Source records

↓

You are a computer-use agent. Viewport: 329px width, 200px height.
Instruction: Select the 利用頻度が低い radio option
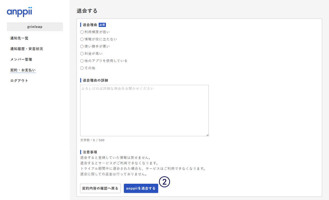pyautogui.click(x=82, y=32)
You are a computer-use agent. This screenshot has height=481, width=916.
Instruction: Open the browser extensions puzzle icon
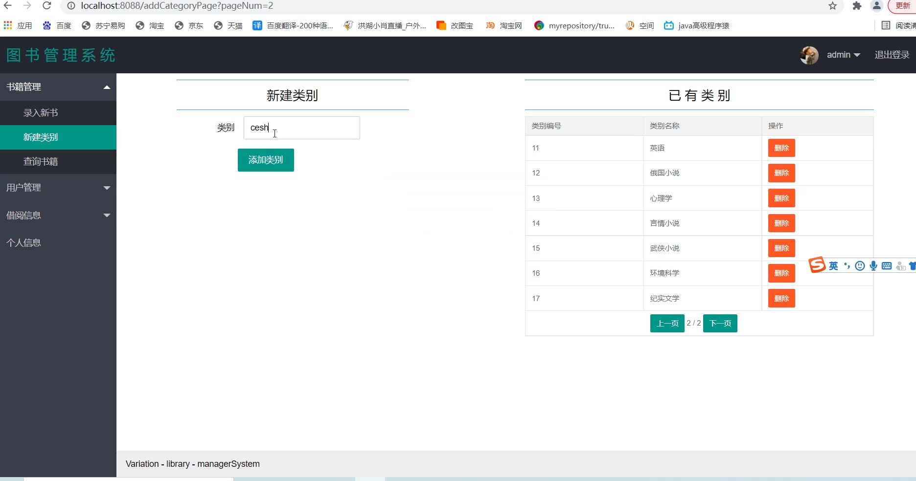click(x=857, y=6)
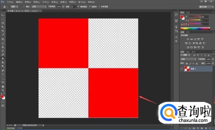
Task: Select the Zoom tool in toolbox
Action: point(3,90)
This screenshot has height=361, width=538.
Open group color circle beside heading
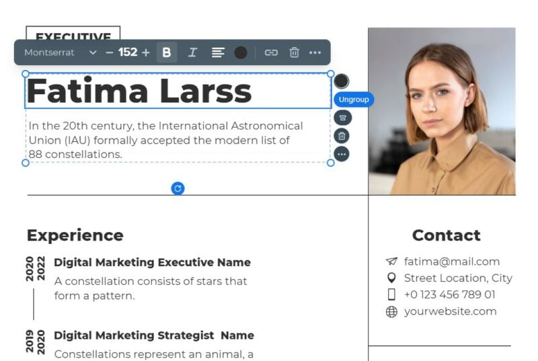point(342,81)
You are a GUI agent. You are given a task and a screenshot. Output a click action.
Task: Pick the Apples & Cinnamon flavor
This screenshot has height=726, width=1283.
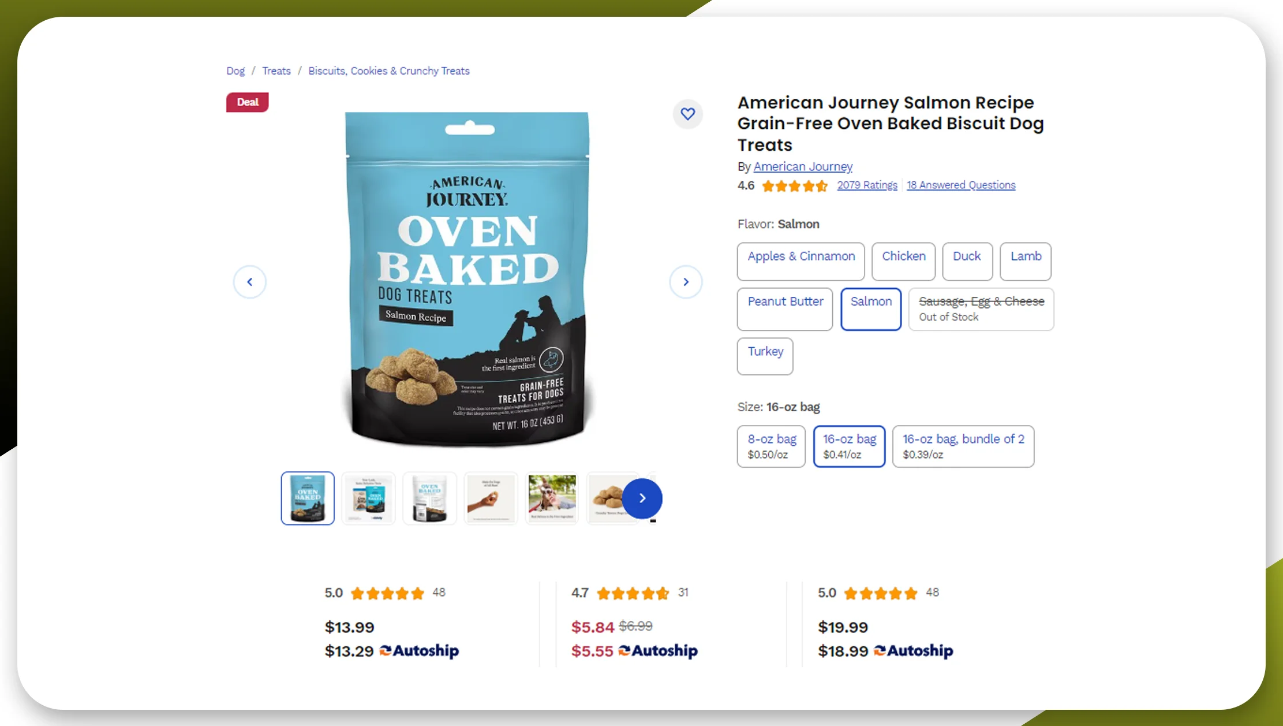(801, 261)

↑

The problem — Among the entries above, which lines include "computer"? List them all.

Response for this exercise —
You are a computer-use agent. Viewport: 329px width, 200px height.
You are a computer-use agent. This screenshot has height=481, width=916.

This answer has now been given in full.